One of the most crucial issues while carrying out a study within a watershed is the issue of water resources, including surface runoff, streamflow, base flow, flood regime of the watershed, and groundwater. It is important that land cover and climate change have a great influence on the hydrological response of a watershed. They may significantly modify the hydrological regime of basins, affecting the regional environment, ecosystems, and water resources in particular river flow regimes [62,63]. With the evidence of climate and land cover changes in the Sota catchment, Integrated Water Resource Management (IWRM) appears therefore as a needed approach for community resilience and sustainable development in the catchment.

5. Conclusions

Understanding changes in climate and land cover over West Africa is essential to local communities as their economies rely heavily on agriculture to supplement their livelihoods, food security, and water availability. This study focused on assessing climate and land cover changes over the Sota catchment. The results show that three periods are noted in the rainfall pattern over the catchment: a 1960–1972 wet period, a 1973–1987 dry period, and a 1988–2019 wet period.
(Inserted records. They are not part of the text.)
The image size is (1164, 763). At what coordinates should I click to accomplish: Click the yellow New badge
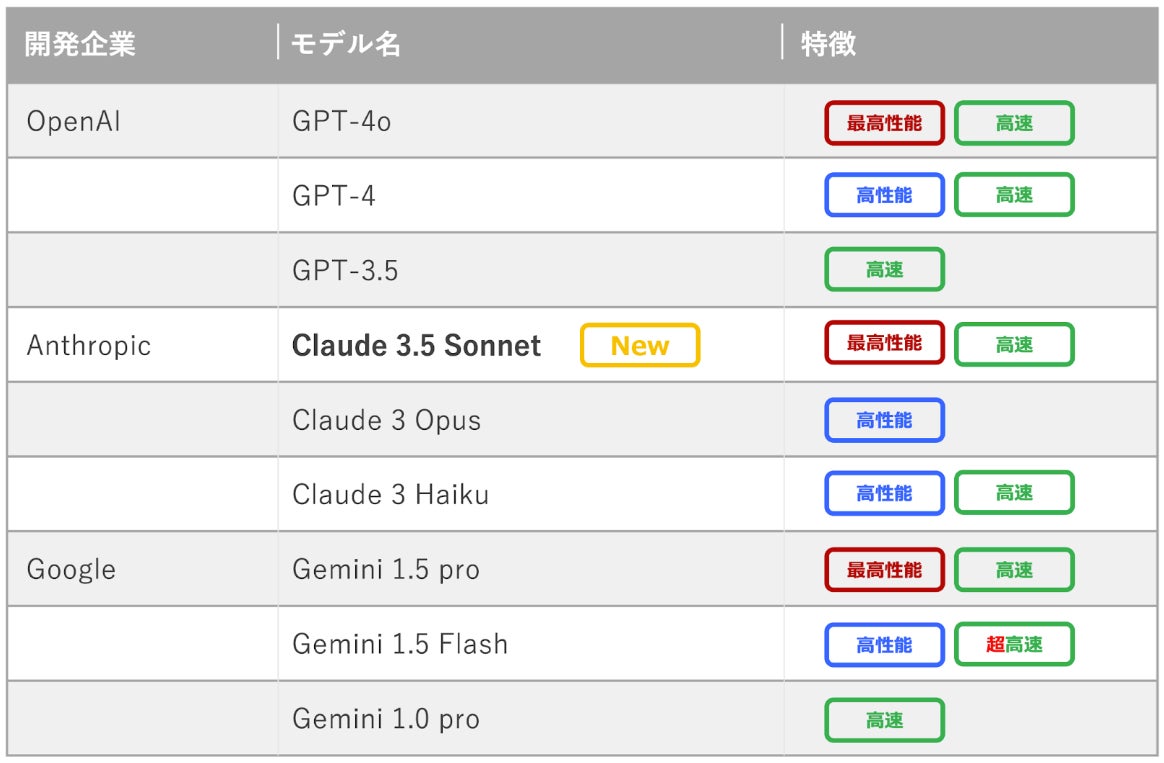[x=640, y=346]
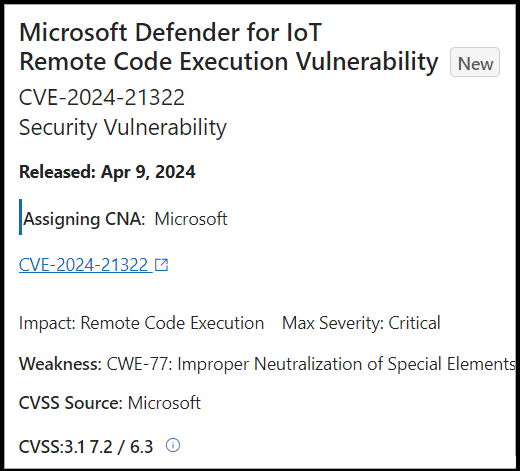The image size is (520, 471).
Task: Click the bold Weakness label
Action: click(x=60, y=364)
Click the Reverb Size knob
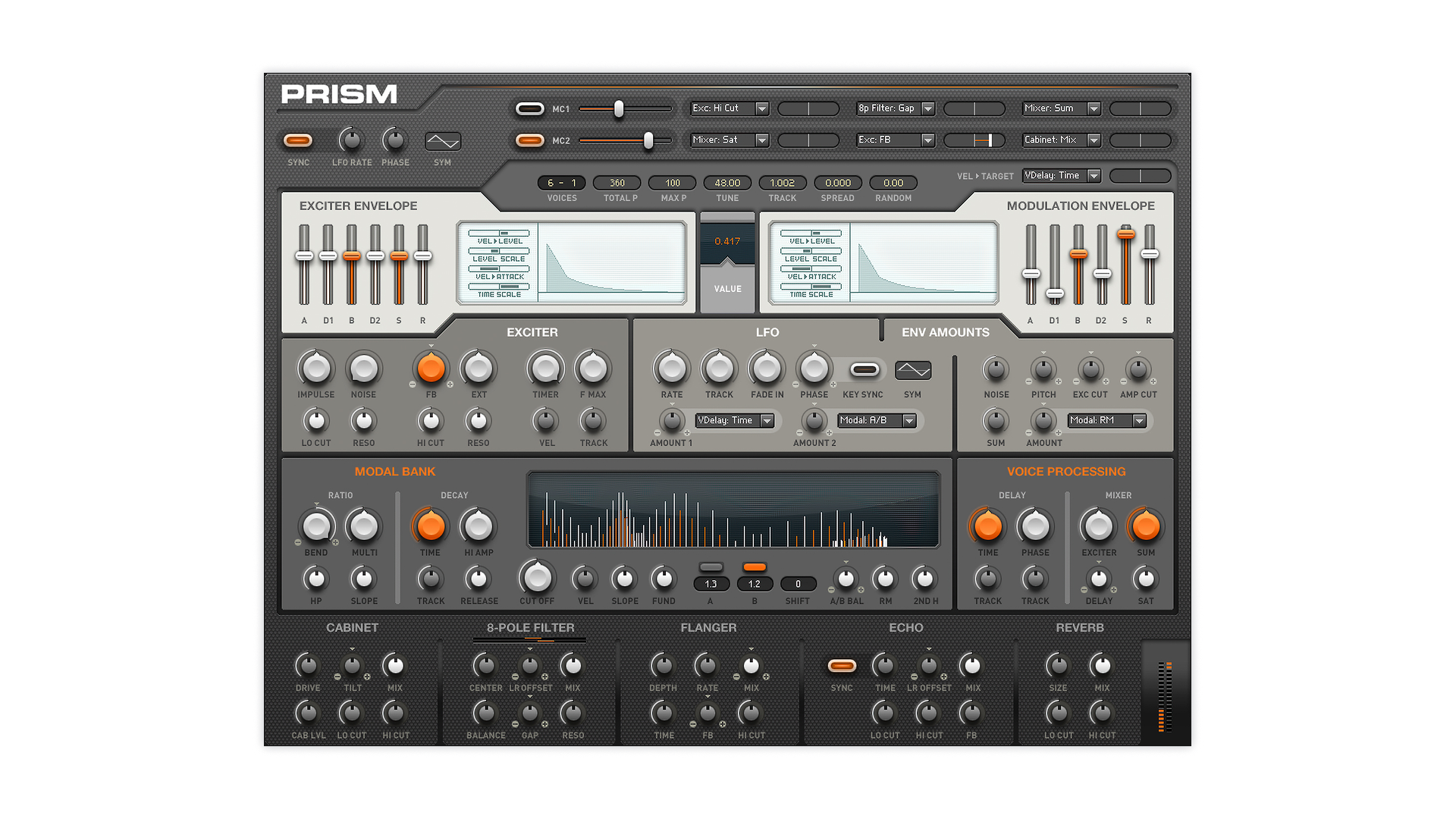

A return to wet conditions is noted after the severe drought of the 1970s and the 1980s. The four stations in the southern part showed a decreasing trend of rainfall and the three stations in the northern part of the basin showed an increasing trend. The Sota catchment has become warmer over the last 60 years. Regarding land cover change, the Sota catchment has undergone large changes, including an increase in cropland, urban area, plantation, waterbody, and baresoil areas, and a decrease in woodland, dense forest, gallery forest, and savanna areas. Based on these results, critical steps such as adapting to and mitigating the climate and land cover changes over the Sota catchment should be an important point of attention in decision-making for the communities who rely on water and land for their livelihoods. Actions promoting water harvesting and afforestation are required. Further research should address the combined effects of climate and land cover changes on the water resources of the Sota catchment. It can also be a valuable approach to understanding climate change in the catchment area by using only gridded data. In addition, Estimation of Land Surface Temperature and Departure rainfall analysis would help more to understand the variations in rainfall and the effect of land use. Moreover, it can also be a valuable approach not to compute the land cover area statistics, as well as the land cover change area statistics based on pixel counting. These limitations of the current study can be the target of further research in the Sota catchment.

Author Contributions

Conceptualization, K.S.S. and F.C.C.H.; methodology, K.S.S., F.C.C.H., L.O.S. and S.B.; validation, K.S.S. and F.C.C.H.; formal analysis, K.S.S., F.C.C.H., S.B.; investigation, K.S.S., N.F. and C.L.G.S.; resources, K.S.S., F.C.C.H., L.O.S. and N.F.; writing—original draft preparation, K.S.S.; writing—review and editing, K.S.S., F.C.C.H., S.B., N.F., L.O.S. and C.L.G.S.; visualization, K.S.S. and L.O.S.; supervision, F.C.C.H., L.O.S. and N.F.; project administration, K.S.S., F.C.C.H. and L.O.S.; funding acquisition, K.S.S. All authors have read and agreed to the published version of the manuscript.

Funding

This work, forming part of a Ph.D. research project, was supported by the West African Science Service Center on Climate Change and Adapted Land Use (WASCAL).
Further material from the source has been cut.